Proving nested interval property implies axiom of completeness

Question

Axiom of completeness: Every set that is bounded above has a least upper bound.

My attempt:

Let $A = \{a_n : n \in \mathbb{N}\}$, satisfying $a_1 < a_2 < a_3 < \cdots a_n$, $b_n$ be a sequence such that $b_1 > b_2 > b_3 > \cdots$ and consider the following closed intervals in $\mathbb{R}$:

$I_1 = [a_1, b_1],I_2 = [a_2, b_2],I_3 = [a_3, b_3],\cdots, I_n = [a_n, b_n]$. By the nested interval property, there is $x = {\bigcap}_{k=1}^\infty I_k$. Further, since the length of $I_n$ tends to $0$, x is unique.

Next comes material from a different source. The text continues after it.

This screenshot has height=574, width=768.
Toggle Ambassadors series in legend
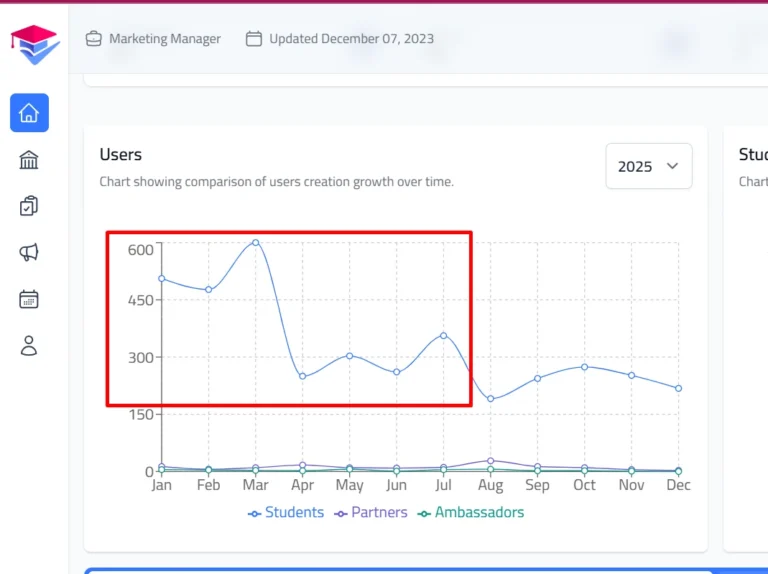pos(470,512)
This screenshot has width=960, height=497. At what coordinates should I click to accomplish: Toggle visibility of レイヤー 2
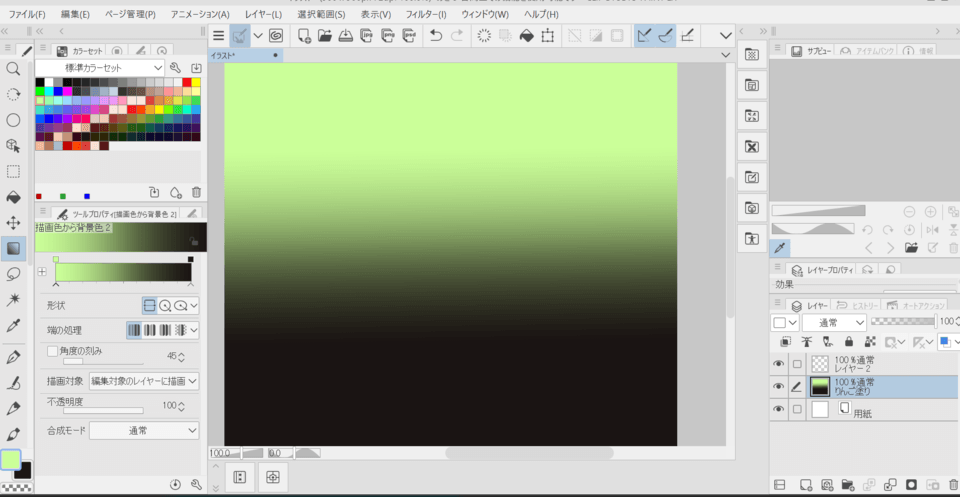point(778,364)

I claim that $x = \sup A$. Proof:

Let $y \neq x$ be an upper bound for $A$. Then $y \geq a_n \forall n\in\mathbb{N}$. Now, since $y \in \mathbb{R}$, then either $y \in I_k$ for some $k \in \mathbb{N}$ (case 1), or $y \notin I_k, \forall k \in \mathbb{N}$ (case 2).

Case 1:

Assume $y \in I_k$ for some $k \in \mathbb{N}$. Then there is no $I_w$, $w > k$, such that $y \notin I_w$, otherwise we must have $a_w > y$, and then $y$ wouldn't be an upper bound. Further, since $I_k \subseteq I_p$ for all $p < k$, we must have $y \in I_n, \forall n \in \mathbb{N}$. Therefore $y = x$.

Case 2:

Assume $y \notin I_k, \forall k \in \mathbb{N}$. Since $y$ is an upper bound, we must have $y > b_1$. But $x = {\bigcap}_{k=1}^\infty I_k$, so $x \in I_2$, therefore $y > x$.

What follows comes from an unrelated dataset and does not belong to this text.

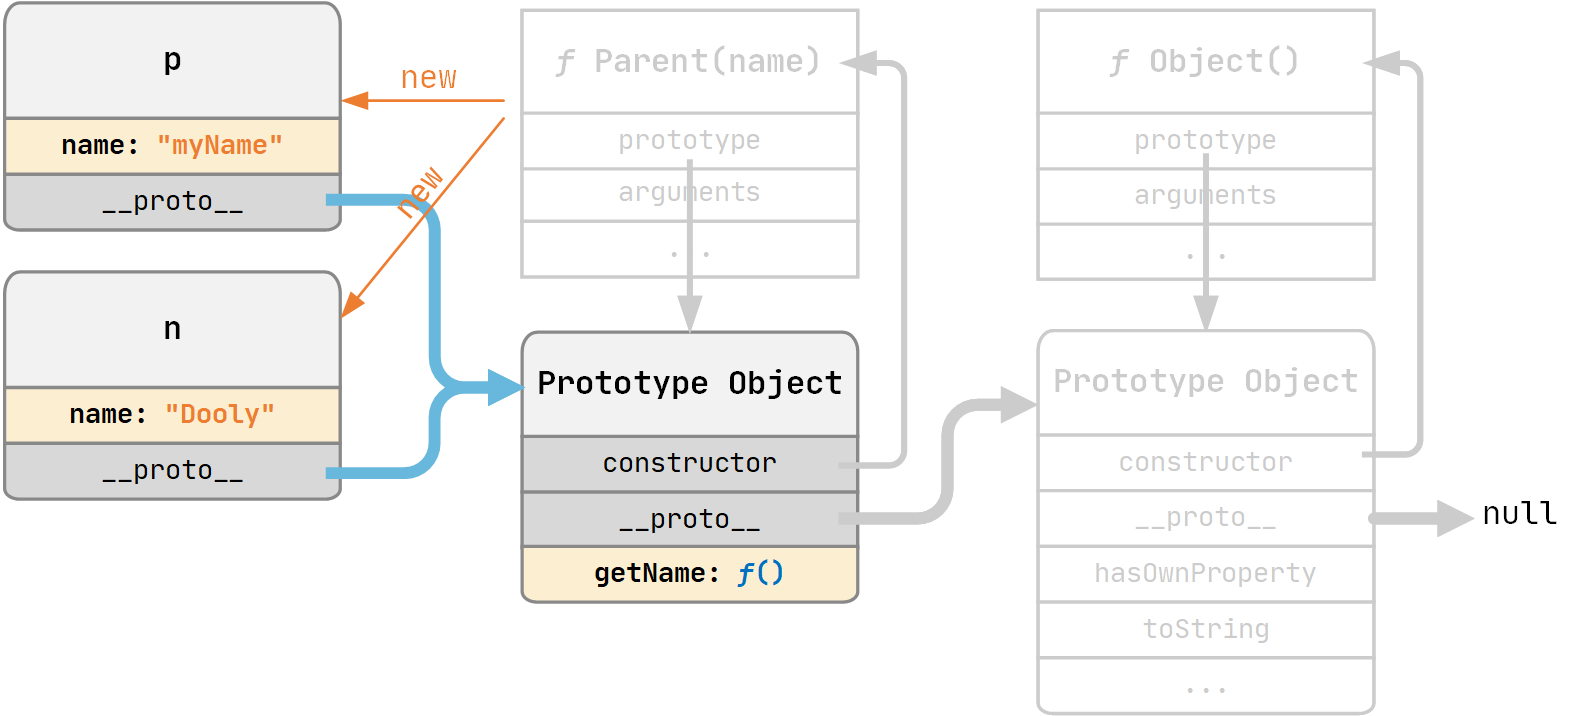This screenshot has width=1577, height=716.
Task: Click the __proto__ row of object n
Action: (172, 471)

Thus, if $y$ is an upper bound, then $y \geq x$ (I omitted the proof that $x$ is an upper bound because if follows from a short contradiction argument).

Is all of this correct?

Answer 1

Your first step won’t work for sets that aren’t countable. Your second step won’t work for $A=\{1,1/2,1/3,1/4,\dots\}.$

Strictly speaking your $x$ is defined to be a set but you use it as a number. Your proof for case 1 is incorrect. Your proof for case 2 probably needs a bit more care to make it convincing.

This proof is nearly totally wrong in the details that matter and irrecoverably so.

Here is a sketch of how to prove it:

Correct statement of axiom of completeness:

every nonempty set bounded above has a least upper bound.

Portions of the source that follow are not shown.